## Фрагмент текста
А на пасхальной службе, ночью, здесь бывает даже свой хор. Во время причастия три девушки становятся у солеи, в ряд, и синхронно выводят руками «Христос воскресе из мертвых…» Красота! Володя очень любит этот момент. Такой торжественные и такой трогательный!
«На службе в этом храме нет людей с блуждающим взглядом, скучающих, зевающих, переминающихся с ноги на ногу. Здесь все участвуют от первого до последнего возгласа священника»
Вообще, на службе в этом храме нет людей с блуждающим взглядом, скучающих, зевающих, переминающихся с ноги на ногу. Здесь все участвуют от первого до последнего возгласа священника. Ловят каждый жест, не отводя глаз, следят за тем, как пальцы складываются в такие сложные для большинства из них, но такие важные и дорогие слова. Настоятель признается, у него очень своеобразная и непростая паства. Они как дети: многого не понимают, но всё пропускают через сердце и чувствуют даже самую маленькую ложь.
* * *
Володя пришел сюда много лет назад, случайно, чтоб не сойти с ума от горя. Прихрамовая территория тогда была в плачевном состоянии, как и сам храм, даже пола в нем еще не было. Восстановлением в основном занимались обычные люди, непрофессионалы, кроме того, по большей части инвалиды по слуху. Володя стал им помогать, потом познакомился с настоятелем, так и остался.
Одна прихожанка как-то пыталась сосватать Володе одинокую женщину, тоже слабослышащую. Добрую, работящую. Ведь вдвоем всё легче было бы топать по жизни. Но Володя мягко дал понять, что не стоит этого делать. В его сердце есть место только для Ниночки. Прошло больше 10 лет. Та женщина вышла замуж и вместе с супругом работает на благо храма. А Володя обзавелся своей коморкой и дорогой сердцу тачкой. С самого утра и до вечера можно услышать негромкое бряцанье ее колес по каменным дорожкам. «Чух-чух»… Но прихожане не слышат. Зато видят Володю – невысокого, высохшего, с ясной, искристой улыбкой на губах.
* * *
После службы все идут обедать в трапезную, где правит местный повар Андрей. Язык не поворачивается назвать его просто поваром. Андрей – художник на кухне. Как он готовит! Это надо раз попробовать, описывать бессмысленно. При этом, как настоящий художник, он не терпит чужаков на кухне, вмешивающихся в процесс. Ну и как подобает личности творческой, он довольно вспыльчивый. От него частенько попадает местным мужикам, купившим не те продукты, которые требуются для шедевра. «Ниииичего не понимаааюют!» – гнусавя и растягивая гласные (как все слабослышащие), возмущается Андрей, и, всплеснув руками, бредет на кухню – творить из того, что есть. В таких случаях к нему стараются больше не подходить – велик шанс попасть под горячую руку. Потом, глядя на то, как все с восторгом уплетают его блюда, Андрей обмякает и вздыхает о своей несдержанности. На исповеди он обычно в первых рядах.

## Данные
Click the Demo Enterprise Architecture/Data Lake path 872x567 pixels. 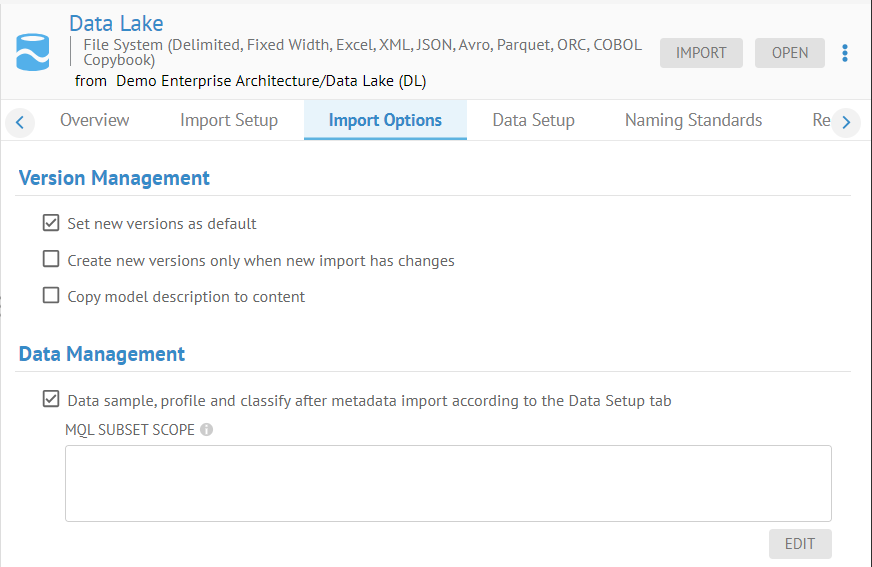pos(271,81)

* * *

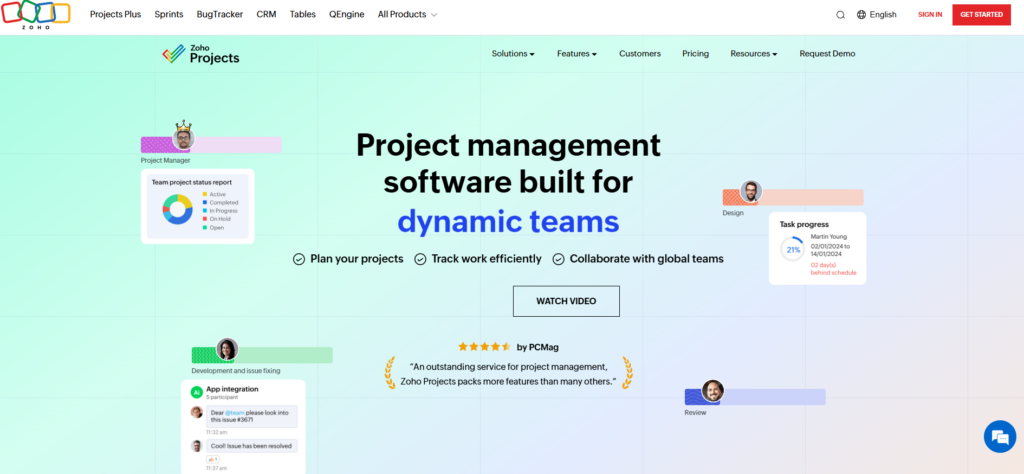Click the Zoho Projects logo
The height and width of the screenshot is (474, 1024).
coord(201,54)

## Что сделать
a - Как пересказать отрывок о храме и его прихожанах в двух предложениях?
b - Что могло бы идти дальше в отрывке о храме и его прихожанах? Напишите продолжение.
Записи не связаны с текстом и служат отдельным материалом.

## Ответы к заданиям
a - На службе в этом храме все прихожане внимательно участвуют от начала до конца, а на пасхальной службе три девушки синхронно выводят руками «Христос воскресе из мертвых…». В отрывке также рассказано о Володе, который много лет назад пришел помогать восстанавливать храм и остался, храня в сердце место только для Ниночки, и о поваре Андрее, вспыльчивом «художнике на кухне», готовящем обеды в трапезной.

b -
Часто исповедуются и местные молодожены – Николай и Мария. Полгода назад у них родился первенец, хотя сначала их знакомство не предвещало такого счастливого финала. Он – здоровый парень, перспективный, звезд с неба не хватал, но на ногах стоял прочно. Она – глухонемая с рождения, всю жизнь провела в четырех стенах с мамой, потом случайно они узнали про общину. Пожилая мама привела дочь не потому, что была шибко набожная, а просто понимала, что не вечна, и хотелось, чтоб у Кати были хотя бы какие-то знакомые в большом городе. А Катя, оказавшись в храме, нашла там газету «Мир глухих» с колонкой брачных объявлений и стала украдкой просматривать ее каждую неделю (когда выходил новый номер) – вдруг и ей повезет. Вскоре в храме случайно оказался Николай, пришел с группой трудников на выходных помочь, «карму почистить». Увидел хрупкую, как былиночка, Катерину и пропал. Через год сыграли свадьбу, хотя родители Николая сначала были категорически против, вот прям «только через наш труп», приезжали в храм специально, пытались повлиять на сына через настоятеля, Татьяну, даже Володю… Прошло время, они узнали Катю получше и не просто смирились, а полюбили сноху, как родную дочь, а уж когда она сына родила! Мальчик родился здоровым. А Катя подолгу стояла у иконы Богородицы и плакала, благодарила: она-то в глубине души боялась, что ребенок унаследует ее глухоту.
Володя был на их венчании. И на крестинах малыша. Иногда, когда Катя приходит на литургию с сыном, она разрешает Володе катать его в коляске вокруг храма, пока сама на службе. Малыш спит. Володя смотрит на него, улыбается и катит коляску. Когда-то он так же возил своих крошек. Вот опять предательский ком в горле… Ну ничего… И этот как родной, тоже свой… «Чух-чух»…
* * *
Здесь все как на ладони, ничего не спрятать и не утаить. Порой кажется, что и звуки-то в этих стенах лишние, всё без них яснее ясного. Живут сердцем, им же видят, им же, кажется, общаются с другими.
А еще рядом с некоторыми иконами висят их копии для слепых – выпуклые, деревянные образа. Как-то в обитель привозили мальчика из детского дома. Слепого с рождения. Воспитатели подводили его к этим иконам – мол, пусть потрогает, хоть представит, как выглядят святые. А он бегал пальчиками по ним и… называл имена святых. Узнавал. Всех до единого! Хотя как он мог узнать, если никогда их не видел? Воспитатели рты пооткрывали и до вечера закрыть не могли. А настоятель и прихожане не сильно удивились – они как никто знают, на собственном опыте, что «главного глазами не увидеть».
* * *
Уже давно стемнело. Все разошлись. Рыжик по-хозяйски растянулся у ворот, сторож совершает вечерний обход владений. Володя, закрыв свою коморку, не спеша направляется домой. Завтра суббота. Может быть, придут волонтеры, молодежь. Будут помогать. С ними весело, работа кипит, и можно сделать намного больше, чем в одиночку. И Андрей на кухне, сто процентов, расстарается ради гостей. Да и Рыжику, наверняка, что-то перепадет.
Лица реальны, имена изменены.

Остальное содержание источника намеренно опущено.